Çınaraltında Bir Çınar: Hüseyin Avni Dede
- ŞUBAT 13, 2019
- 0
- 0
“mustafa ağbi hacı baba
sen ben
bilirim bir ölüm
suskunluğudur yalnızlığımız
yalnızlığımız beyazıt
çınaraltı biraz
biraz sahaflar çarşısı
bakırcılar çarşısı biraz”
Kıymetli okur, okumakta olduğun bu satırları, kırk yıldır tezgâh açtığı Beyazıt’taki Çınaraltı’dan sekiz aydır sürgün olan Hüseyin Avni Dede için yazıyorum. Hüseyin Avni Dede, yolu İstanbul Üniversitesinden geçen öğrencilerin birçoğunun hayatına dokunmuştur. Kimisi onun jilete hasret sararmış saç ve sakalından korkup yolunu değiştirmiş, kimisi de babacan tavırları ve dervişâne duruşuna hayranlık duyup onunla tanışmış, çayını içmiş, kitabını almıştır. Velhâsıl, Çınaraltı’nın bu münzevi sâkini oradaki insanların hayatlarına bir şekilde sirâyet etmiştir. Hüseyin Avni Dede elinde çayı, dudağında sigarası ile yıllardır beklediği Çınaraltı’da Beyazıt’ın simgesi, mekânın hafızası olmuştur. Hüseyin Avni Dede şâir bir babanın oğlu olarak 1954 yılında İstanbul’da dünyaya gözlerini açar. İlk ve ortaokulu İstanbul’da tamamlayan şâir, liseyi yarıda bırakır. Gençliğinde amatör olarak basketbol oynar ve sinema filmlerinde rol alır.

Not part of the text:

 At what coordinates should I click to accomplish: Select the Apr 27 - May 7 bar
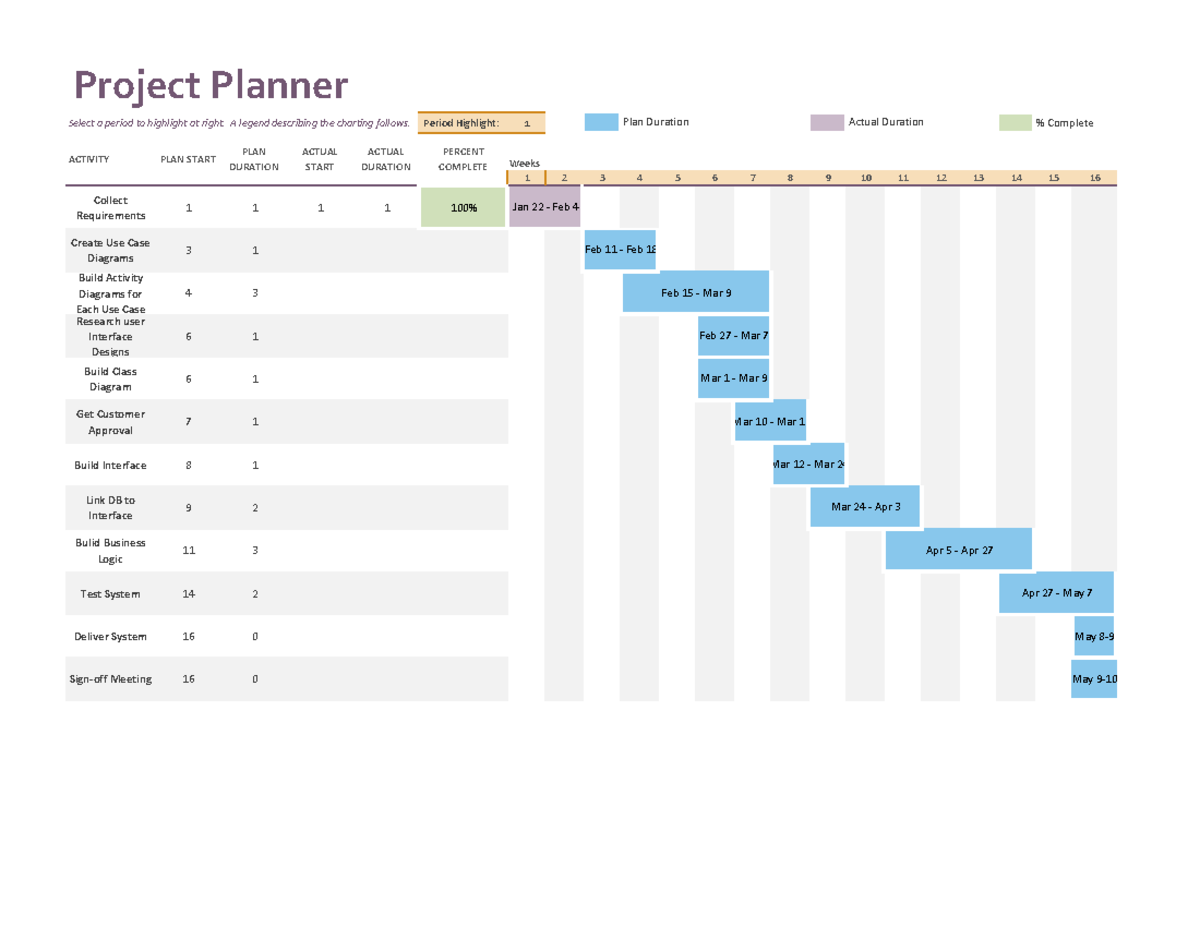point(1056,593)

Hüseyin Avni Dede’yi şiirle tanıştıran babası, oğul dedenin ilk kitabı olan “Şairler Üzülmesin (1973)”i kaldırımlarda satarak oğluna destek olmuş, dostları ile yaptığı sohbetlerde, “Şâirden şâir doğar” diyerek oğlunun şâirliğinden gurur duymuştur. Hüseyin Avni Dede ise bir şiirinde “burçin belki unuttu, belki hatırlar beni / onun babası zengindi, benim babam şâir” dizeleri ile şâir olan babasını anmıştır. Dede için şiir ekmek kadar mübarek, su kadar aziz bir nimettir:
“onlar gülsün istanbul’da
şiiri ekmek yaptım karnı acıkan buyursun”
ve
“açlık kurşun gibi omzuma girdi
şiir ekmek oldu yedim su oldu içtim”
mısraları ile şiire karşı duyduğu hissi açıkça ifade etmiştir.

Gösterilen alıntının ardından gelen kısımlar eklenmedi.